Many millennials find themselves reprogramming their minds to find beauty in phenotypically African features like darker skin, wider noses, fuller lips and kinkier hair textures. How much growing could Stephon Clark have done between March 18th, 2018 and his 25th birthday? What type of father could he have been by his 30th birthday? We’ll never know and that alone is the greatest tragedy. What are we saying by using the old social media posts of a deceased 22-year-old to determine the value of his life? Since when did ”wokeness” become a prerequisite for due process in this country? If perfection is a requirement for justice I think we’re all in a lot of trouble. If you were to die today, leaving your young sons to sift through your digital remains, what skeletons would they find? How many of our Black sons would be shocked to see how their mothers talk about Black men? How many “niggas ain’t shit” posts would your son have to scroll past to accurately assess your worth? How many “Black men are trash” posts would it take to completely devalue your life? If our value can be summed up by the way we speak about and treat other Black men and women, very few of our lives are worth marching for.
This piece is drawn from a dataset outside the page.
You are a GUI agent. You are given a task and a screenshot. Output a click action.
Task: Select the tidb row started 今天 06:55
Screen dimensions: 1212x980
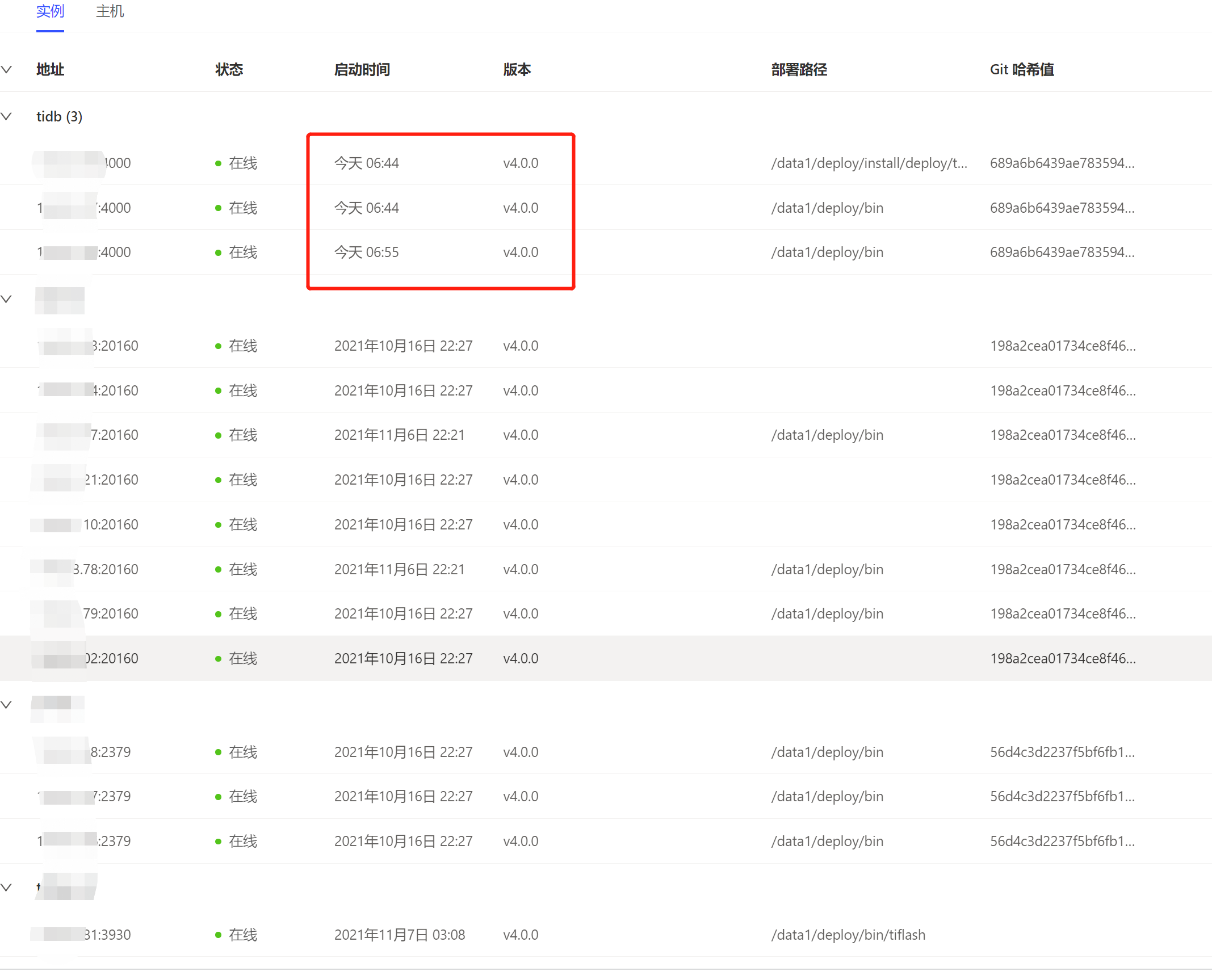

Alton Sterling was a woman beater and a sex offender. Terence Crutcher had the hallucinogenic drug PCP in his system at the time of his encounter with police. Walter Scott owed more than $18,000 in child support. Eric Harris was illegally selling firearms. Eric Garner was a married father of four, carrying on an extramarital affair with his live-in girlfriend and mother to his youngest daughter. The problem is not that these men were less than stellar members of the community, the problem is that their names are on the growing list of unarmed Black men killed by police in the first place. The problem is that all these men were denied the very basic right to life, as countless other Black men and women have. As Stephon Clark was.
And let’s not pretend like these men weren’t victims of a corrupt system long before they were killed. Having the displeasure of growing up in a society that psychologically and emotionally abused and mistreated them and then punished them for their scars. I won’t be fooled into playing respectability politics. Not when it comes to women and sexual assault and rape, not when it comes to the LGBTQ community and the systemic stonewalling of stereotyped members, and certainly not when it comes to Black men and police brutality. Stephon Clark was a 22-year-old black man growing up in Sacramento, CA. A graduate of Sacramento High School, Clark was a father to two young sons, ages 1 and 3. On the evening of March 18, 2018, Stephon Clark lost his life to a barrage of bullets at the hands of the Sacramento Police Department. Struck by 8 of the 20 bullets fired, Stephon Clark had committed no crime and was unarmed. The police had no screenshots, they had no tweets, they had no receipts to justify their angst. They killed a young black man simply for being Black. Black like my Black father. Black like your Black husband. Black like our Black sons. Black like Stephon Clark’s two sons. For these reasons alone, I will fight for Stephon Clark.